*** Opening DATA FOR THIS EXERCISE ***

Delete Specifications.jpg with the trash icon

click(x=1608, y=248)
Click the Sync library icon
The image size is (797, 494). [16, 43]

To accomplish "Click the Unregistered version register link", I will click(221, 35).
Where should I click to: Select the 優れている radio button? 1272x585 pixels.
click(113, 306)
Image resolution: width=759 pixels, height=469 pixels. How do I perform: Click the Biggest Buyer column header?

*** Closing DATA FOR THIS EXERCISE ***
*** Opening DATA FOR THIS EXERCISE ***

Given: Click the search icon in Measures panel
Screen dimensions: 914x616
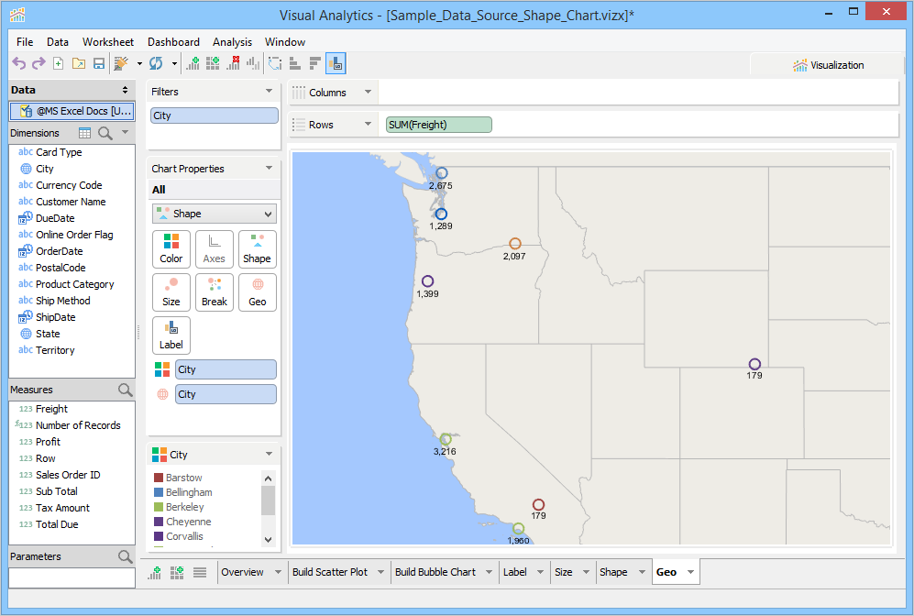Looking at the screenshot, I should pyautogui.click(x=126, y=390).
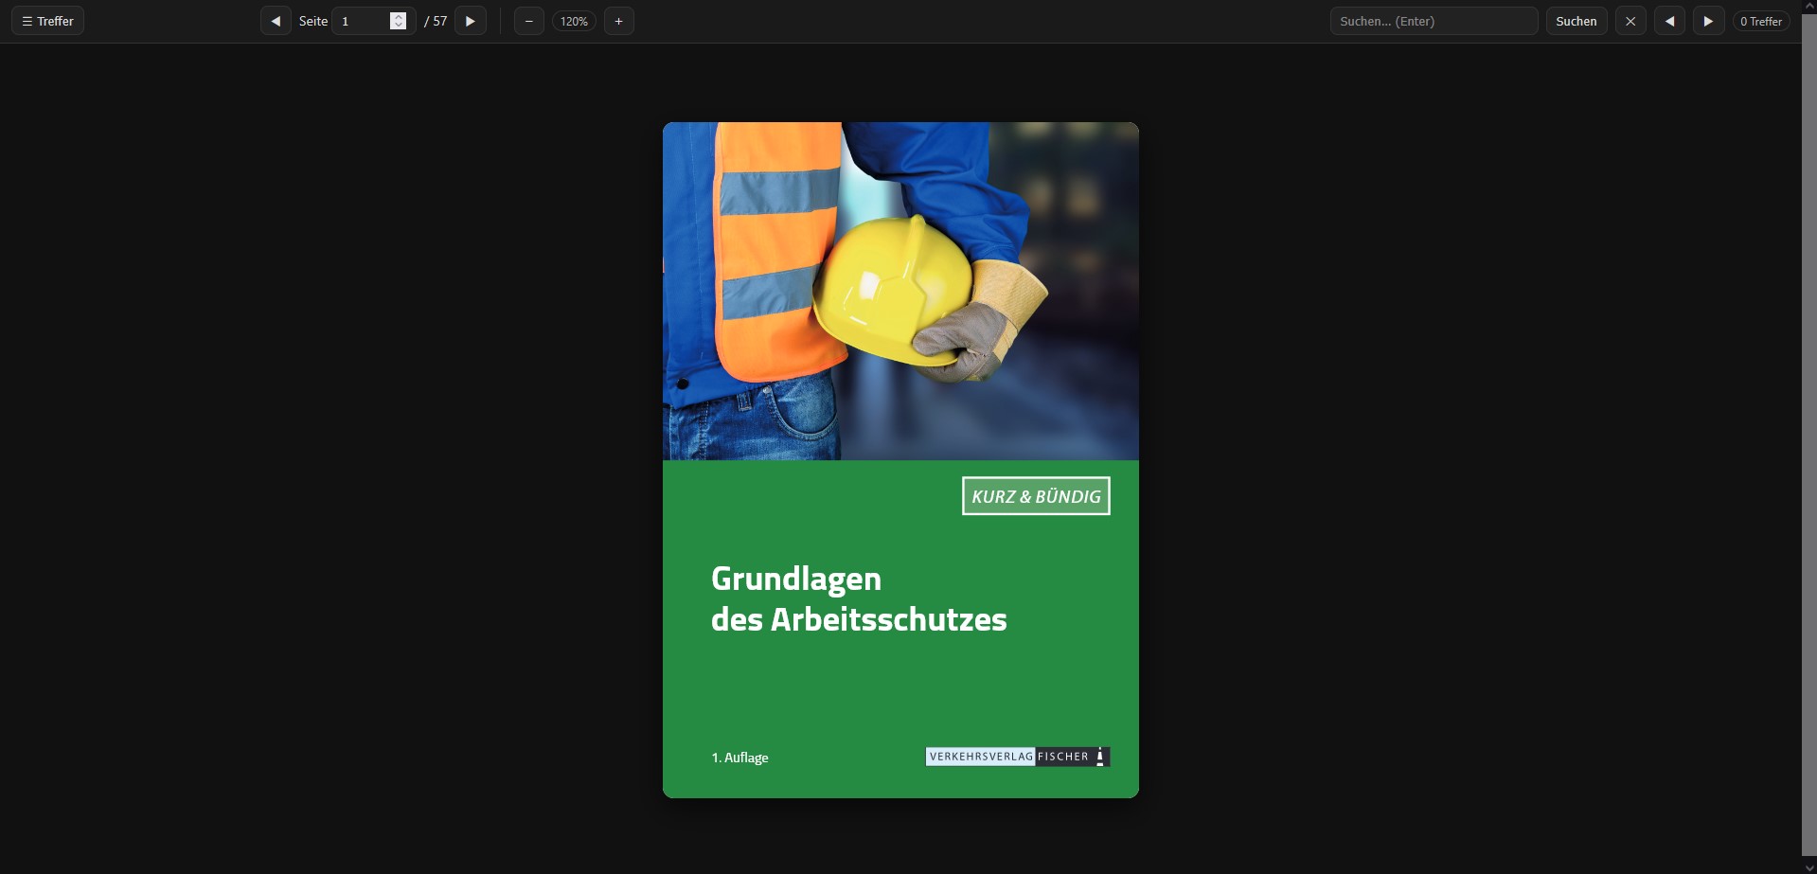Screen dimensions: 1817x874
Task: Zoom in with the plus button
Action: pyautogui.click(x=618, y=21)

*** Closing DATA FOR THIS EXERCISE ***

EXERCISE OBJECTIVE =>
Please return only the lines above, starting at the line that has "Delete Specifications.jpg with the trash icon" and ending at the line that has "Image resolution: width=759", keeping both and leaving each one unchanged.

RESPONSE TO THIS TASK =>
Delete Specifications.jpg with the trash icon

click(x=1608, y=248)
Click the Sync library icon
The image size is (797, 494). [16, 43]

To accomplish "Click the Unregistered version register link", I will click(221, 35).
Where should I click to: Select the 優れている radio button? 1272x585 pixels.
click(113, 306)
Image resolution: width=759 pixels, height=469 pixels. How do I perform: Click the Biggest Buyer column header?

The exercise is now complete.